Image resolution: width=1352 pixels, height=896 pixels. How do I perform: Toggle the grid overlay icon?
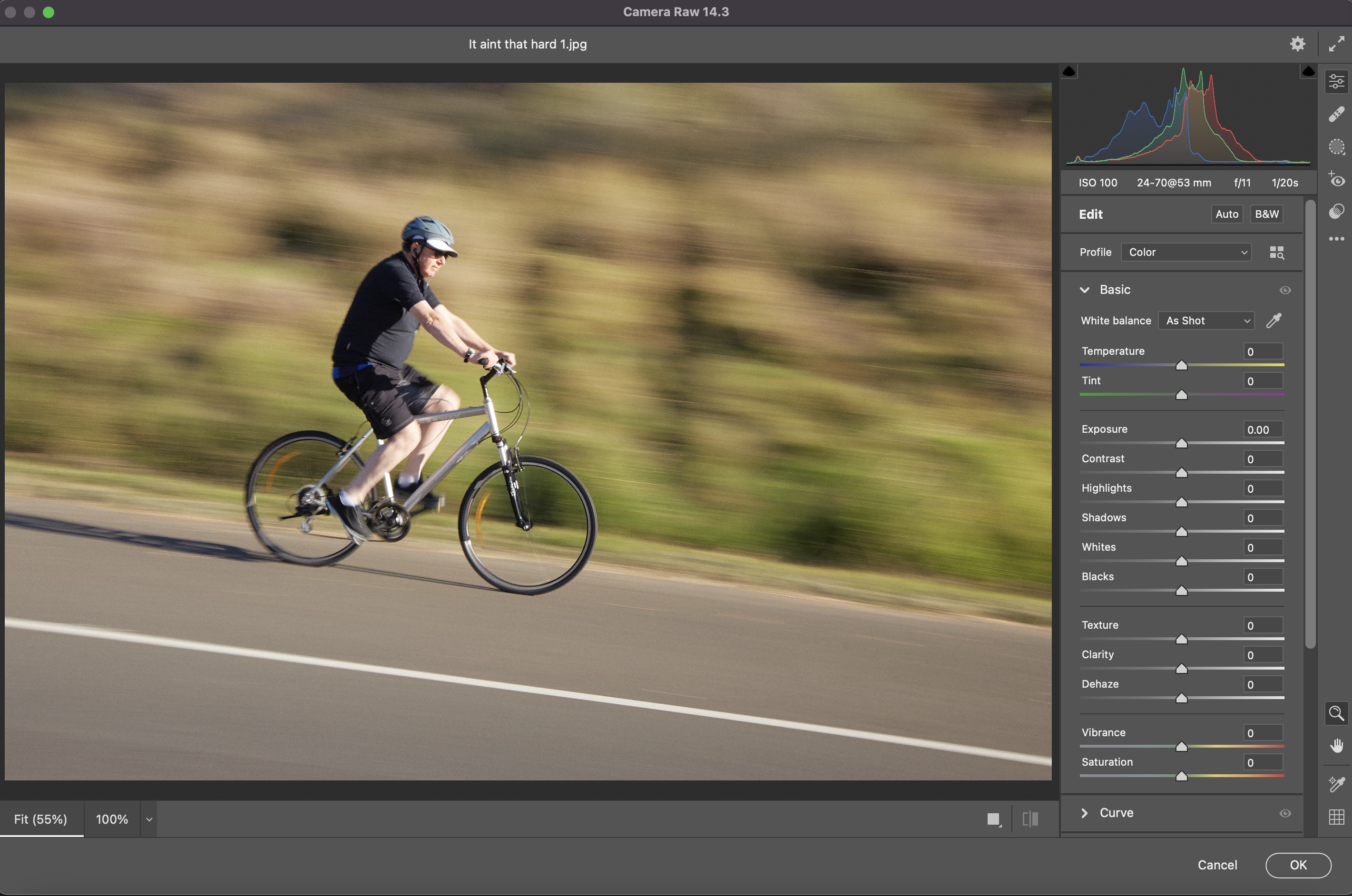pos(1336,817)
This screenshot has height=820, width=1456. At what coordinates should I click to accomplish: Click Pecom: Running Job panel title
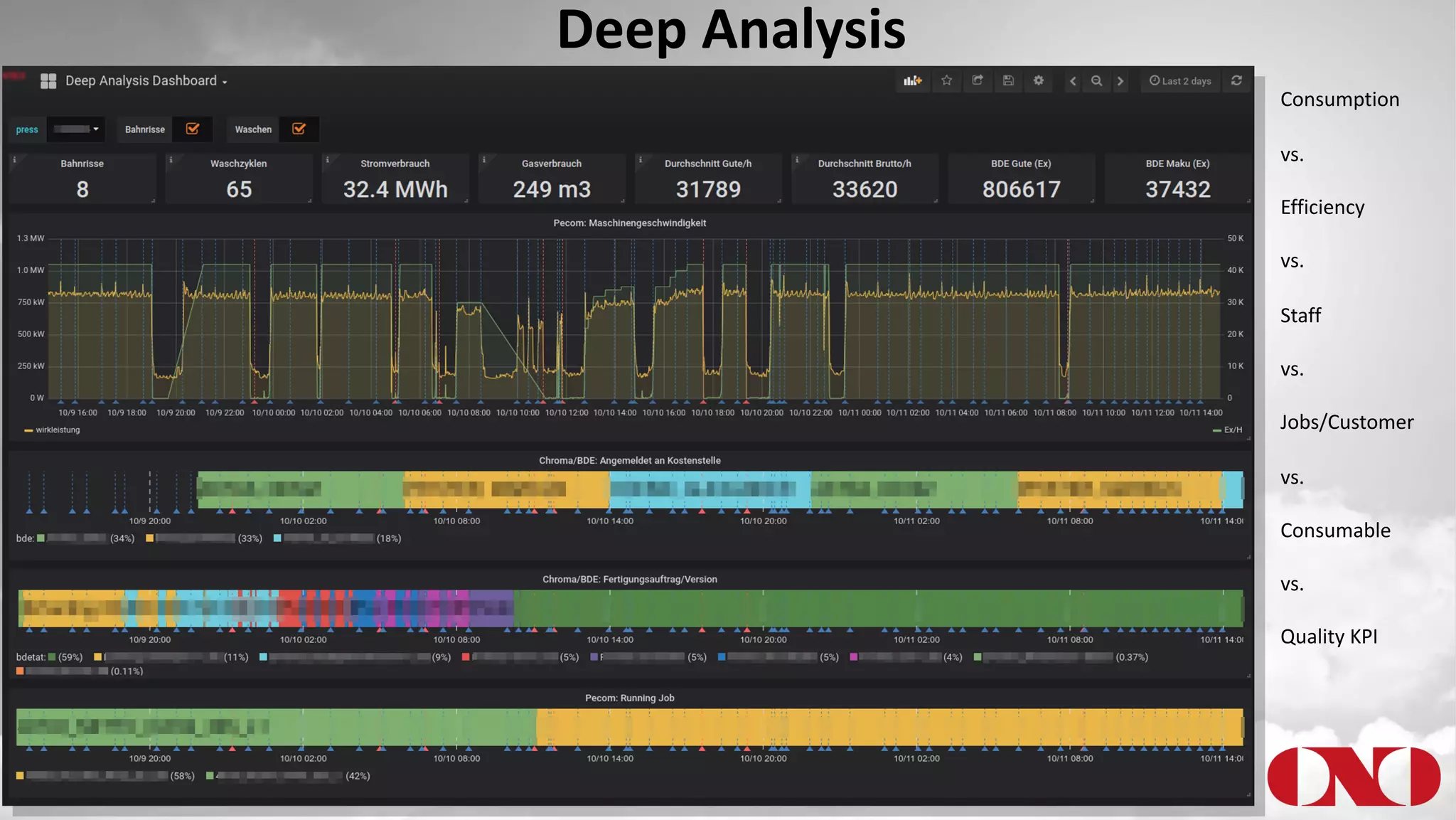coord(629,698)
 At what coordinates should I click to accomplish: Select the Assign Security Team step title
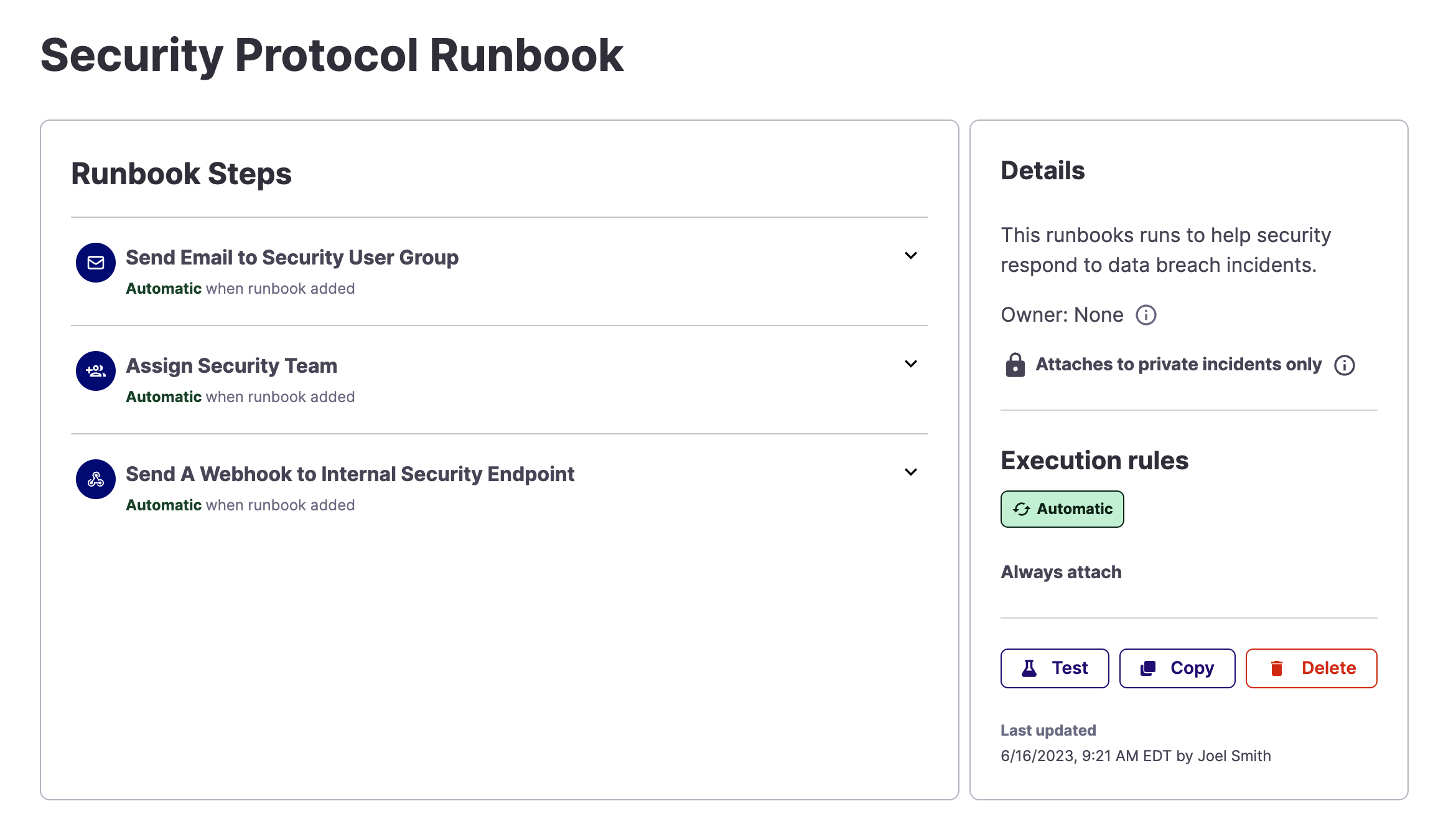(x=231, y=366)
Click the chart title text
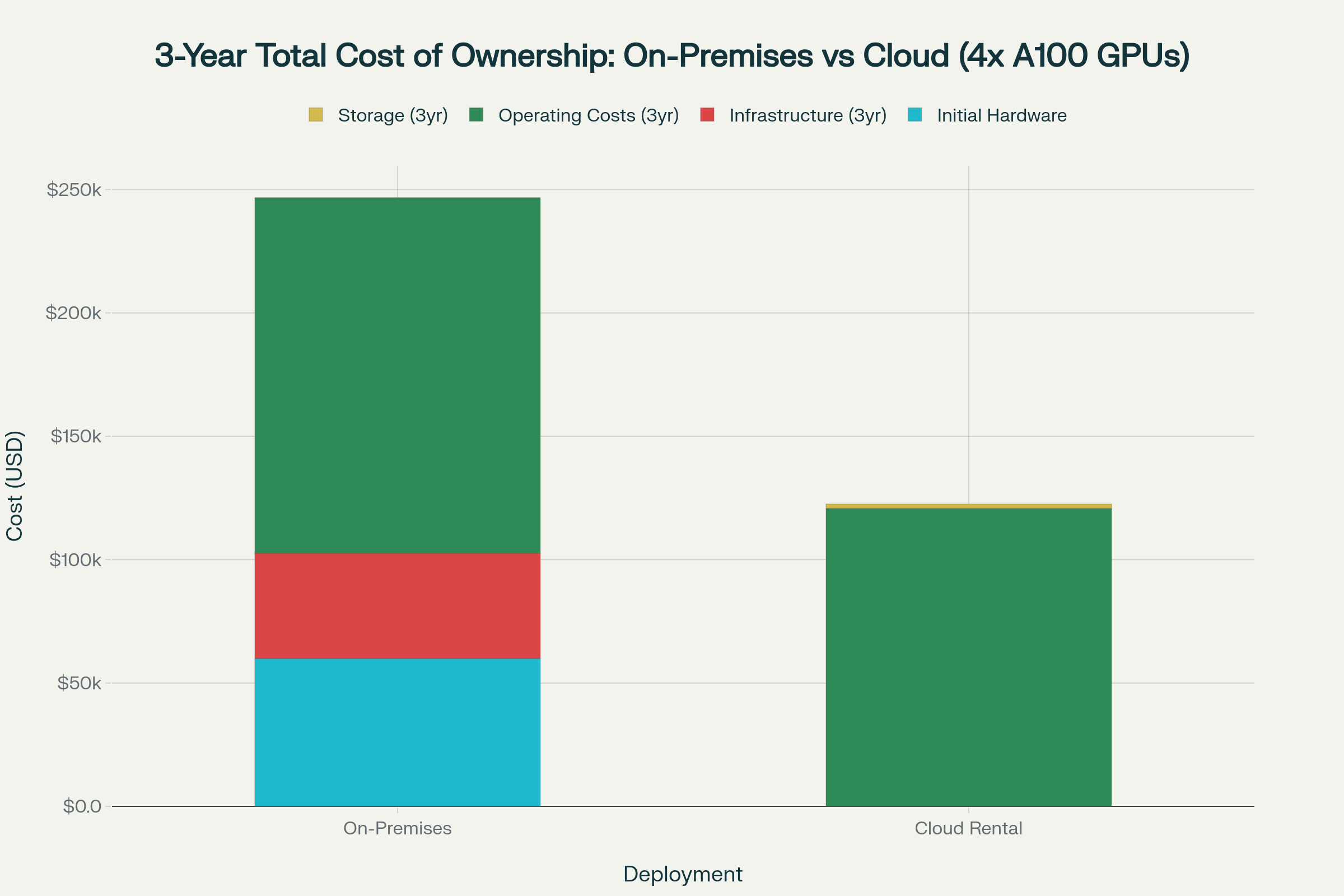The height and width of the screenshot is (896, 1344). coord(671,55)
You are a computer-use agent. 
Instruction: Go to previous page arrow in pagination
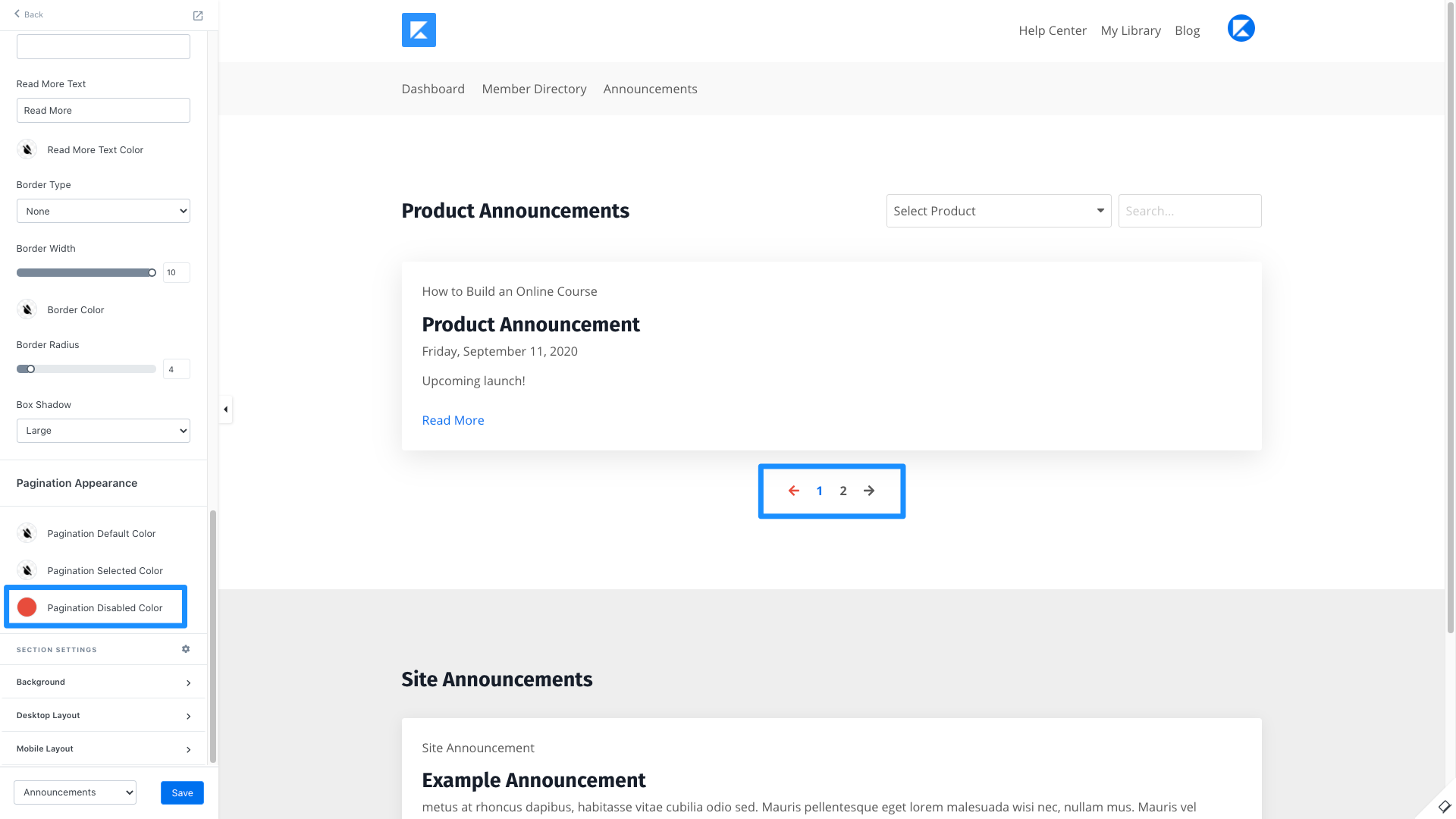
* * * * * * *
Task statement:
Set down the entries above again exactly, minus any image.

Your solution:
Image resolution: width=1352 pixels, height=896 pixels. How do I perform: Toggle the grid overlay icon?
pos(1336,817)
This screenshot has height=820, width=1456. At what coordinates should I click to accomplish: Click Pecom: Running Job panel title
coord(629,698)
 At what coordinates should I click to accomplish: Select the Assign Security Team step title
(x=231, y=366)
Click the chart title text
The height and width of the screenshot is (896, 1344). coord(671,55)
You are a computer-use agent. 
Instruction: Go to previous page arrow in pagination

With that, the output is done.